[Data listing]
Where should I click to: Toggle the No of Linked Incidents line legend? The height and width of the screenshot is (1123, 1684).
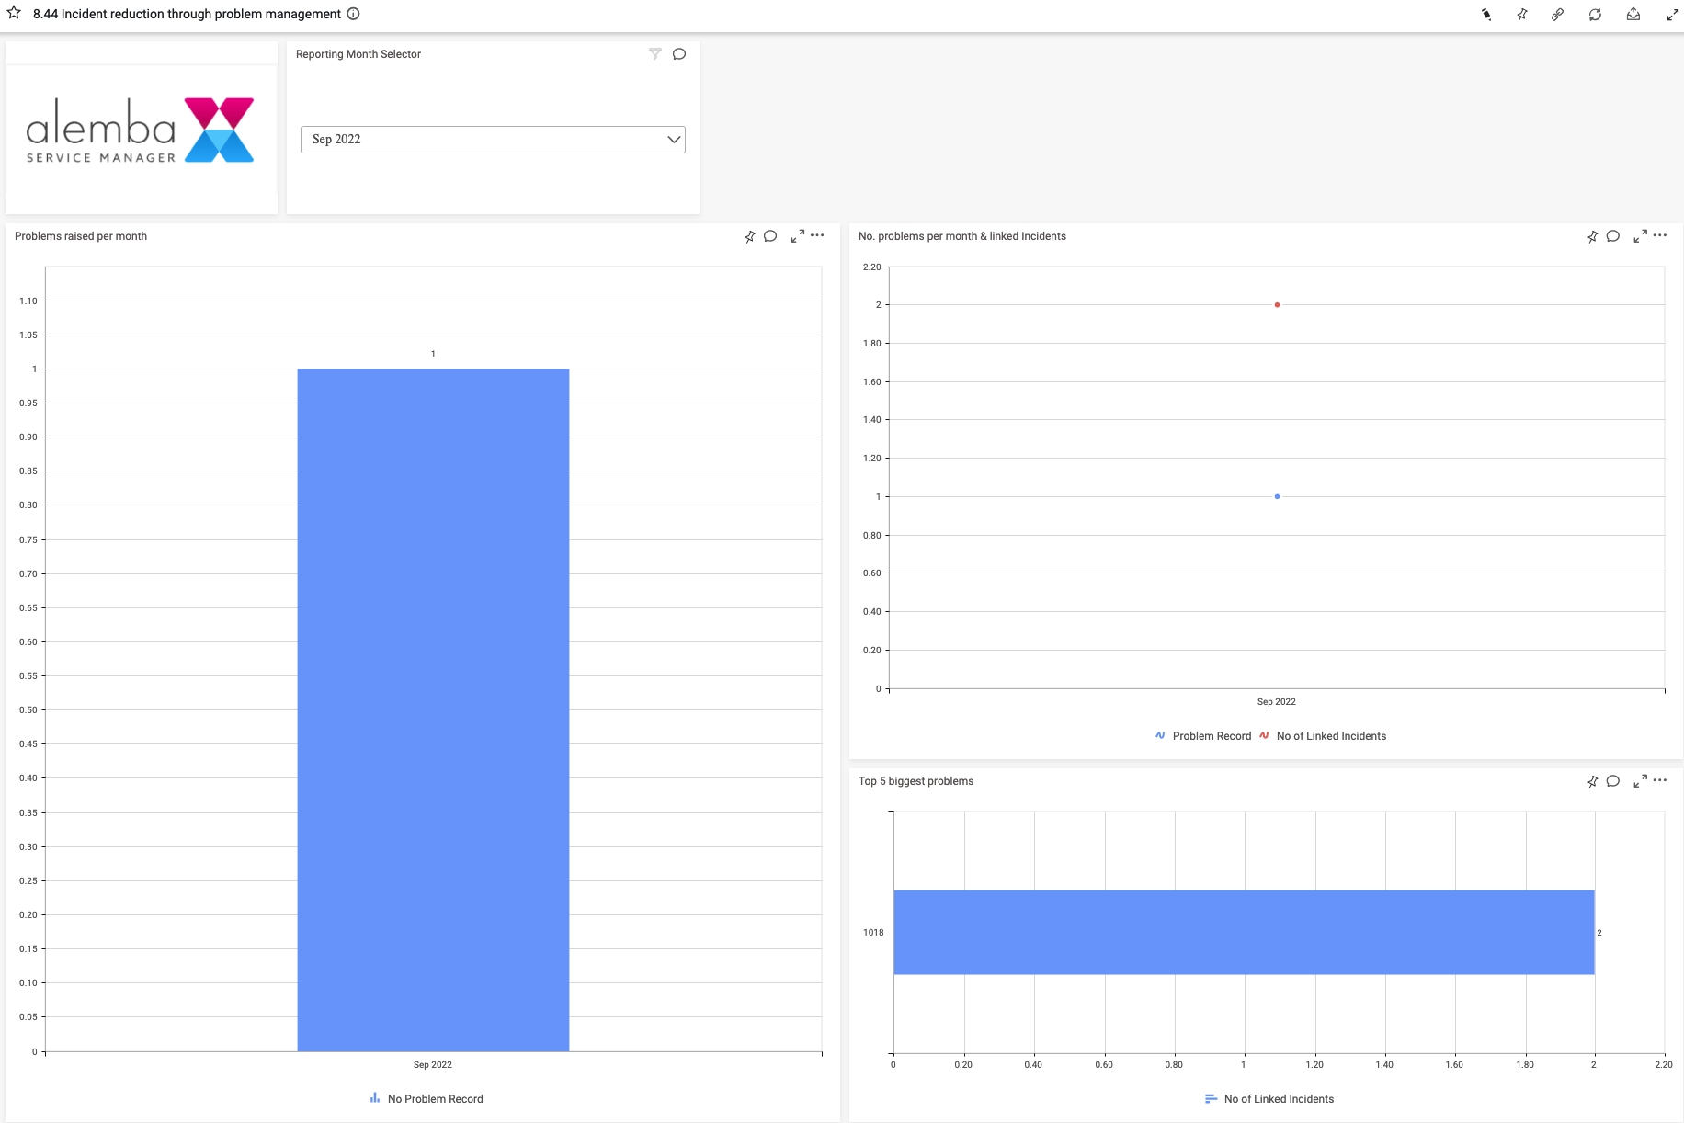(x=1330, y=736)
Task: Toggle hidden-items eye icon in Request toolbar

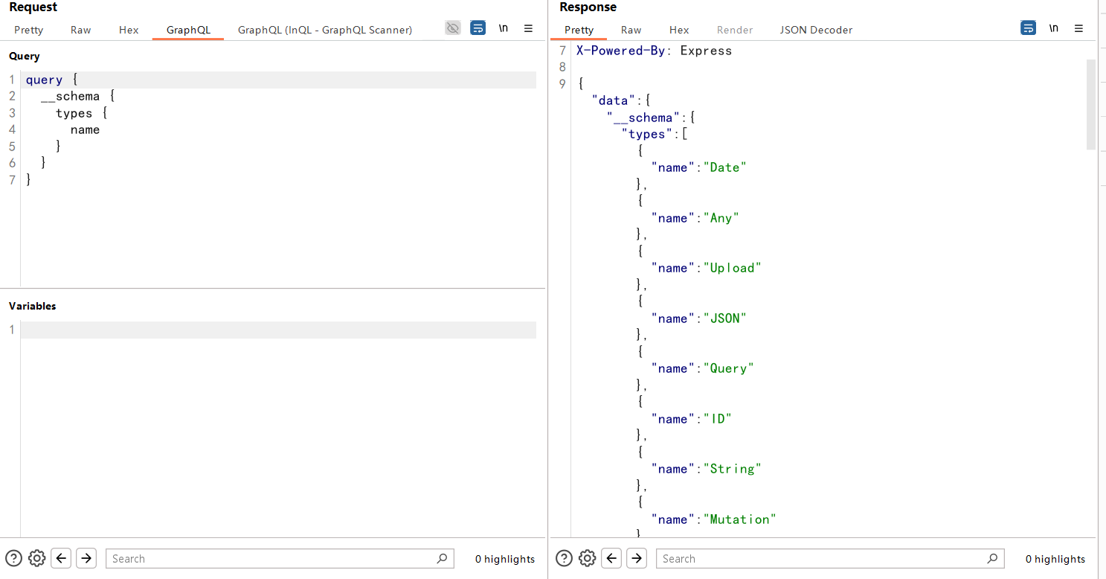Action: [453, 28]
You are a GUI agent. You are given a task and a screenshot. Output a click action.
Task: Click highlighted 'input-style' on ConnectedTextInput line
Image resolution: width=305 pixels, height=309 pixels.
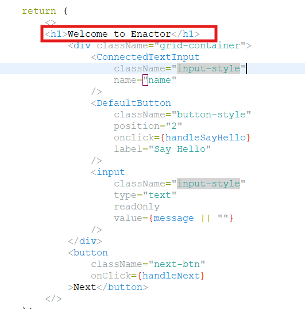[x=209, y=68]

[EXERCISE]
Reproduce the entire listing above, offsetting each answer coordinate by 72 and leaving every other number unchanged. Leave the pictures out.

[ANSWER TO THIS PROBLEM]
Where should I click to: Toggle the No of Linked Incidents line legend? The height and width of the screenshot is (1123, 1684).
(x=1402, y=808)
Task: Toggle hidden-items eye icon in Request toolbar

Action: [525, 100]
You are a GUI agent. You are given a task and a screenshot. Output a click action.
Task: Click highlighted 'input-style' on ConnectedTextInput line
Image resolution: width=305 pixels, height=309 pixels.
[x=281, y=140]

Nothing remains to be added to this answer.